Oggi il Natale è una festa come un’altra. Anzi un «evento» come un altro. Vale la Pasqua, il carnevale, la Festa della mamma, del papà, dei fidanzati, un concerto dei Take That, l’arrivo di Madonna o di Robbie Williams, il Festival di Sanremo, la gara di Formula Uno, Wimbledon, i Campionati del mondo, i Campionati d’Europa, la Champions League, la Coppa Uefa, la Coppa delle coppe, il Festival di Venezia, quello di Cannes, le sfilate di moda di Milano, di Roma, di Parigi, di New York e gli altri mille «eventi» che ogni giorno le Tv ci rimandano da tutto il mondo.Le città accendono le loro luminarie e i negozi infiocchettano e abbelliscono le loro vetrine. Ma cosa possono mostrare di più e di diverso dalla cornucopia di beni di cui fanno offerta tutto l’anno? E che cosa può desiderare un ragazzo che ha già tutto? Per il quale il computer simula perfettamente quei giochi che noi ci dovevamo inventare con i tollini, con i tappi di sughero, con le latte, con le piste disegnate col gesso? Cosa può ancora vedere, cosa lo può incuriosire, dopo che la tivù gli ha fatto vedere tutto? Noi avevamo gli animali di terracotta e qualche volta -ed era un avvenimento -ci portavano allo zoo, questi hanno le trasmissioni di Piero Angela dove anche i misteriosi è mostruosi accoppiamenti negli abissi marini vengono svelati fin nel dettaglio.

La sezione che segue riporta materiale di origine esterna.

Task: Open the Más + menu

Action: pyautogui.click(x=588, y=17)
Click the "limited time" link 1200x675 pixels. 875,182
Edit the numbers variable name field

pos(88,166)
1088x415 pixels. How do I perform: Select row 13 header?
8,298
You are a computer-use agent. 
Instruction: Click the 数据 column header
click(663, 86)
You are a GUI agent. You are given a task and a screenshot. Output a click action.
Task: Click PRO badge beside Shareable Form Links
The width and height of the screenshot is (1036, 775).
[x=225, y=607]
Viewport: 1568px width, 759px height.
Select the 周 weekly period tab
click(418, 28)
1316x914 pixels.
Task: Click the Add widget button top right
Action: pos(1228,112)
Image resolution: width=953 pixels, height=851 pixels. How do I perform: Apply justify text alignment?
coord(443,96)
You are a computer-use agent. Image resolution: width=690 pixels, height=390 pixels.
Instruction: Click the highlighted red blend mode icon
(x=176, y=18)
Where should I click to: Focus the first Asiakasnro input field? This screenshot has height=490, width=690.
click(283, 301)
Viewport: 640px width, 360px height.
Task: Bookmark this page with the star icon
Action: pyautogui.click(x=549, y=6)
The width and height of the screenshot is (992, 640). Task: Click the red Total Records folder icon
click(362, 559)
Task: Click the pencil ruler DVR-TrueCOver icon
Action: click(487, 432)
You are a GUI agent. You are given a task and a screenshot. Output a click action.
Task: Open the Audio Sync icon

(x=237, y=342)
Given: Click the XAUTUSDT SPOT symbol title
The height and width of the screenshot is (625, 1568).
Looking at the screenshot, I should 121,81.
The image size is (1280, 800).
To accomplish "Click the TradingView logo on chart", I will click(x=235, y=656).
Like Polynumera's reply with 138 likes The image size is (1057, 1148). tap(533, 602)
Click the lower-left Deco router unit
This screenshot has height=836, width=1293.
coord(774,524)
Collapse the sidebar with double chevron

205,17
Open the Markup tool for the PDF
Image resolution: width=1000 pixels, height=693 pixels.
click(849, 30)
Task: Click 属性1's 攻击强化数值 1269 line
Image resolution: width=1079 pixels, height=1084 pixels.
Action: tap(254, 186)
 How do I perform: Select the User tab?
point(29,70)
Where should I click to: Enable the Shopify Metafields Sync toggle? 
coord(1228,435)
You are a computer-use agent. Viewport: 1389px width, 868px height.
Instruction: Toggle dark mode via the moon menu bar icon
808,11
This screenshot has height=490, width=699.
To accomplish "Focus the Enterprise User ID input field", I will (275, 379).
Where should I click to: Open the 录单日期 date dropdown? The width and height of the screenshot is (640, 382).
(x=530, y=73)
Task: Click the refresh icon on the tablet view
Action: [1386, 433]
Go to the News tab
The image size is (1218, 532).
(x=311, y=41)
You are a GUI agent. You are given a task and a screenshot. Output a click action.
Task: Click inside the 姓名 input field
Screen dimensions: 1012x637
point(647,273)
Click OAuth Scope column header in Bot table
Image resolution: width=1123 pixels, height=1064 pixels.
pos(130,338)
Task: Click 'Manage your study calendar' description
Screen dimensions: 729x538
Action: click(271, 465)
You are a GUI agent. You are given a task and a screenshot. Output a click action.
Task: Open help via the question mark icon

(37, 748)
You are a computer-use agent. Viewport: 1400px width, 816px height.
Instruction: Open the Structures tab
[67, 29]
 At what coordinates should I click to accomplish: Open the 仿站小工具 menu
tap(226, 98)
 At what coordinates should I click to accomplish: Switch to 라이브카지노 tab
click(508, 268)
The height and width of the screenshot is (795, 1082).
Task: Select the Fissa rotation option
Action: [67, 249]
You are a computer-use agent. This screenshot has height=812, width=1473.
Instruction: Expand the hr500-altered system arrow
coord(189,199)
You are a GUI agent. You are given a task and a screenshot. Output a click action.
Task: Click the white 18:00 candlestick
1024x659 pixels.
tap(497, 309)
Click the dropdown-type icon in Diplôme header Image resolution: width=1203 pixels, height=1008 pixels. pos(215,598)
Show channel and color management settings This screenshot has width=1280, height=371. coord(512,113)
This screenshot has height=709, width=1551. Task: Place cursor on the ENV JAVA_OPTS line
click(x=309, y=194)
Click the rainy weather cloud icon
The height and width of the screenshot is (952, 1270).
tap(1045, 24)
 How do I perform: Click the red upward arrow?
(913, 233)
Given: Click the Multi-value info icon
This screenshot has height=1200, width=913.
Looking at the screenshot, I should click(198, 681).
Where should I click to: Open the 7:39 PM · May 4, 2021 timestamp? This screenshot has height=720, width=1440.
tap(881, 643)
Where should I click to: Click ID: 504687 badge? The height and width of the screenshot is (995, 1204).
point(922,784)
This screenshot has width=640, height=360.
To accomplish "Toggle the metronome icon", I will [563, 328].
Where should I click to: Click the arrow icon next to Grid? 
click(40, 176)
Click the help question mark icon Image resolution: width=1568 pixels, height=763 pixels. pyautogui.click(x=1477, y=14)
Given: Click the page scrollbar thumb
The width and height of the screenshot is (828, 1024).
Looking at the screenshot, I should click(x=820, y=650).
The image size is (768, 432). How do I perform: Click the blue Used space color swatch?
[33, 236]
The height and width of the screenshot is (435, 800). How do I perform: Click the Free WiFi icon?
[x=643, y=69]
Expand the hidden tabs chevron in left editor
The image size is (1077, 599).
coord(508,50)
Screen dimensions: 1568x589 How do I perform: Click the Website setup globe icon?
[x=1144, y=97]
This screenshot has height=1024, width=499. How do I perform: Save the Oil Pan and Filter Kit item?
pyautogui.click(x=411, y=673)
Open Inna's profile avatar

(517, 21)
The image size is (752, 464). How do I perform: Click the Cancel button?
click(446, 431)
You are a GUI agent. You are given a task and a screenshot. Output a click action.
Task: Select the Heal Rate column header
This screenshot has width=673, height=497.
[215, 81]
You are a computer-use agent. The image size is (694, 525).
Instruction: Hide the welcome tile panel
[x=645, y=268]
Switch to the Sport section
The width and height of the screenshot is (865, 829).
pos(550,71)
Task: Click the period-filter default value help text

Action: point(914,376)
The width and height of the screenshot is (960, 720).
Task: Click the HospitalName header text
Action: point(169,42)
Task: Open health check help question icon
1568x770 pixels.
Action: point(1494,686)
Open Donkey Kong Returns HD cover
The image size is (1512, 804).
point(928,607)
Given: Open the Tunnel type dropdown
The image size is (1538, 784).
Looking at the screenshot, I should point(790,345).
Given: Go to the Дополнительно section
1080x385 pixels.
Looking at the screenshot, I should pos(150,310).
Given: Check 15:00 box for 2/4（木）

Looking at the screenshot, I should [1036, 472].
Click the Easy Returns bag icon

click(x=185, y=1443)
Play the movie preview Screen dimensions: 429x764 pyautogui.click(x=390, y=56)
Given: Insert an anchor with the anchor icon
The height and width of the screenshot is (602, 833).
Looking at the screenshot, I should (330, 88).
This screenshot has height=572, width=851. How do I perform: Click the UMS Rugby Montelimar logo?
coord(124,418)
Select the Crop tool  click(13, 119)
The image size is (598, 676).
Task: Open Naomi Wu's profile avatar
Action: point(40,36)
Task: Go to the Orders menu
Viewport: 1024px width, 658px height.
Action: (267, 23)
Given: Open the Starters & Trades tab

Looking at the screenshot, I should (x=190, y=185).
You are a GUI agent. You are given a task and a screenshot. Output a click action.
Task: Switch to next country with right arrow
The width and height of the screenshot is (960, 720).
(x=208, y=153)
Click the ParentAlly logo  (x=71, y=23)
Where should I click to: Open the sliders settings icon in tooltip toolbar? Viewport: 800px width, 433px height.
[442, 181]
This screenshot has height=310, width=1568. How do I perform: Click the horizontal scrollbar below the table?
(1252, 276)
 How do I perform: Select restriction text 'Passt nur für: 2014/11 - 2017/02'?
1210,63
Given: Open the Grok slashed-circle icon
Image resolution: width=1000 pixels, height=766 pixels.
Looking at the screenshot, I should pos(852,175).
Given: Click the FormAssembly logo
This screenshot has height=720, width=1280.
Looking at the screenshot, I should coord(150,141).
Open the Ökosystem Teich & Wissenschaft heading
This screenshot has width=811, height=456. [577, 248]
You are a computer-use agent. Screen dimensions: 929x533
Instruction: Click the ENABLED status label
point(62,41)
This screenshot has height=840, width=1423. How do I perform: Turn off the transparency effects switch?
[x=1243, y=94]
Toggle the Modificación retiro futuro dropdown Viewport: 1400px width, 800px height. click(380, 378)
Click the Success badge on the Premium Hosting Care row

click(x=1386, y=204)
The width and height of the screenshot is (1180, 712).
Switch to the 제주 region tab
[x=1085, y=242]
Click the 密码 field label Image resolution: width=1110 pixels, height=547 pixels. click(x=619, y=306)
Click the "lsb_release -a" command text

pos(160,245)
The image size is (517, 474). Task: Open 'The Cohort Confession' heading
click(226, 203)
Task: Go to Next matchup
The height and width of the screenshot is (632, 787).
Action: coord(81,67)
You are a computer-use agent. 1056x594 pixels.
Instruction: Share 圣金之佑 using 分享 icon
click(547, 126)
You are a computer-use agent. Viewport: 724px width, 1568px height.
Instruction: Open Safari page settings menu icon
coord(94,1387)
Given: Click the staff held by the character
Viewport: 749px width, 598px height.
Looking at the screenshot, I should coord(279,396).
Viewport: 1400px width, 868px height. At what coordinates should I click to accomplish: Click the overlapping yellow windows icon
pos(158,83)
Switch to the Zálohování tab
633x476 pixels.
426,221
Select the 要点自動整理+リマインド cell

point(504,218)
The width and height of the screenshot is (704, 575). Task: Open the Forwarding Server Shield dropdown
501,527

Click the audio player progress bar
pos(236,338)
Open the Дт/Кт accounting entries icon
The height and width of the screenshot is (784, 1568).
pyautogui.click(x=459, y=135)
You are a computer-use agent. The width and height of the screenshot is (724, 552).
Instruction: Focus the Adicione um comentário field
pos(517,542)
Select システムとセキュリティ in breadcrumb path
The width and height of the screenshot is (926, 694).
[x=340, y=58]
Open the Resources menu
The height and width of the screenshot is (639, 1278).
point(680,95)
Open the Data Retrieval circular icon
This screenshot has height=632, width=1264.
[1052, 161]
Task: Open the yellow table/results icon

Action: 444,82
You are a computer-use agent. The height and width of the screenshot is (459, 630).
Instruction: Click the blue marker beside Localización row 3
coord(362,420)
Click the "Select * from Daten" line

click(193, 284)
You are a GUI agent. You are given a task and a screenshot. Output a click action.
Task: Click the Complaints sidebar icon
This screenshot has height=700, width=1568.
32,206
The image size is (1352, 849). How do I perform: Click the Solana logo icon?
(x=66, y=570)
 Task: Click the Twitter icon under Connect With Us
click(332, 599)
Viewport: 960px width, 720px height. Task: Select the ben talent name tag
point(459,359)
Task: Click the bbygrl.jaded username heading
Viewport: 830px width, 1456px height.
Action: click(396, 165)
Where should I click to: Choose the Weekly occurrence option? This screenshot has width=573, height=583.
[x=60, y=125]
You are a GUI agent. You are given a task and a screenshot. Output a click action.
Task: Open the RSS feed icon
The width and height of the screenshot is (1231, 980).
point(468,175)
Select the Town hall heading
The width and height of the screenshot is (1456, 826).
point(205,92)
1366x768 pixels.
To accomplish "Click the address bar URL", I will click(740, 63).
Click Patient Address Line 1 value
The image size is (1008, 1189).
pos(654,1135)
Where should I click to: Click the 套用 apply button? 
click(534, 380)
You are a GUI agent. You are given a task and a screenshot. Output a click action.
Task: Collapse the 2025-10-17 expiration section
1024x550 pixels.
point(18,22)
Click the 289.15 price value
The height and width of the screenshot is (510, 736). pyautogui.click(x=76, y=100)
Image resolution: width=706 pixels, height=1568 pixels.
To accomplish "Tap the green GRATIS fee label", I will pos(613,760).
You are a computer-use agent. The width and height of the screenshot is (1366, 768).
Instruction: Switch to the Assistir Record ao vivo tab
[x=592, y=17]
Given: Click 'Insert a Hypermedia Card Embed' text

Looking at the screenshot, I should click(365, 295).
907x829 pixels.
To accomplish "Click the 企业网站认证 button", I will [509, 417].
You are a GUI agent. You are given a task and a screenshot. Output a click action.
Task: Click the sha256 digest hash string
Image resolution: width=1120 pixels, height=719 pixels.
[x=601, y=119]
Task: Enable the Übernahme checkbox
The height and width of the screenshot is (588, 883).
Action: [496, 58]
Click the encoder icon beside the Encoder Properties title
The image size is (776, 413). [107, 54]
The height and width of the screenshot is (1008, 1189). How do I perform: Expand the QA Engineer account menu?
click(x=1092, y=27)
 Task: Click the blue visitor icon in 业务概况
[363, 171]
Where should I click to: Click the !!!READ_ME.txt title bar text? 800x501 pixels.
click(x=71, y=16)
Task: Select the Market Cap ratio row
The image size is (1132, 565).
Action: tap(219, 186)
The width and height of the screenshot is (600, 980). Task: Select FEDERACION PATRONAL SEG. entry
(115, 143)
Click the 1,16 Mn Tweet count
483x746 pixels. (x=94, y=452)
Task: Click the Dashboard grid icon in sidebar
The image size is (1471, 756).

Il Natale è una festa commerciale, come tutta la nostra vita. Per questo si comincia a battere la grancassa un mese prima. E’ una sovraeccitazione drogata, pilotata, penosa, fastidiosa e inutile perché c’è poco da eccitare in una società estenuata, sfibrata, che vive in perenne stato di overdose. La felicità è un attimo che non può essere dilatato. E Natale non è più Natale perché adesso è Natale tutto l’anno.